Required action:
If a line of the records contains the word "computer", list it.

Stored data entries
--- START ---

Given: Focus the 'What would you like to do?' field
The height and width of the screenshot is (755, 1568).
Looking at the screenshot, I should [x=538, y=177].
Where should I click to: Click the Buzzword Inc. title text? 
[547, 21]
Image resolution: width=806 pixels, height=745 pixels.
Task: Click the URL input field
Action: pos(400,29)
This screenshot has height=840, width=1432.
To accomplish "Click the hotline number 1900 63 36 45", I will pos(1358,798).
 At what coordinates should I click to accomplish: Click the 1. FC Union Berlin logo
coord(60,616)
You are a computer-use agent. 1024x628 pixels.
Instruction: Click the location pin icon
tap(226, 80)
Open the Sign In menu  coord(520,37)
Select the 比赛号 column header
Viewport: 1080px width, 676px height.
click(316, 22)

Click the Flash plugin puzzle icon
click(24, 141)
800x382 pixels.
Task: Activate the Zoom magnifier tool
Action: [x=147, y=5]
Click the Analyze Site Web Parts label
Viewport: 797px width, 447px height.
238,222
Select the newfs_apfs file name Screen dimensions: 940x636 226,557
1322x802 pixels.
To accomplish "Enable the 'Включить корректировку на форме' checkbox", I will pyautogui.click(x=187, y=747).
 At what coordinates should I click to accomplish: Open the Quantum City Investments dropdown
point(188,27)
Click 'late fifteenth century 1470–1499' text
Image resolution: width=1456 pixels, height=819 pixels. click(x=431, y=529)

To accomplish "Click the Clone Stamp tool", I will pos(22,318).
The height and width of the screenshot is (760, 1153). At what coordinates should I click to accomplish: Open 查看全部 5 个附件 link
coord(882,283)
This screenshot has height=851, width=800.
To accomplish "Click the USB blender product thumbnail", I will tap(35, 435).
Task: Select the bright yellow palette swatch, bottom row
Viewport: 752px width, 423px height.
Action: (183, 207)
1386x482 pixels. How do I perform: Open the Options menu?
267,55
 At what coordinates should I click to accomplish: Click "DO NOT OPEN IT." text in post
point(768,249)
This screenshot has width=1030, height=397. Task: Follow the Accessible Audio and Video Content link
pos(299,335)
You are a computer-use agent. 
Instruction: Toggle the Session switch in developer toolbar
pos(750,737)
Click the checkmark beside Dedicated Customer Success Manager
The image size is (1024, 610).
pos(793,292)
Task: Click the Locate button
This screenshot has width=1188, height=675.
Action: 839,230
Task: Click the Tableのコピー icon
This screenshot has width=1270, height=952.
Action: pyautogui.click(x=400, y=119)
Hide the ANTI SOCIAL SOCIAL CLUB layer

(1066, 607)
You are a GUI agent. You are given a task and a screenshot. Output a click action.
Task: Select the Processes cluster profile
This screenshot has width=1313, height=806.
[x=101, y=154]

--- END ---

Exercise output:
You are a computer-use agent. 1024x628 pixels.
You are a computer-use agent. 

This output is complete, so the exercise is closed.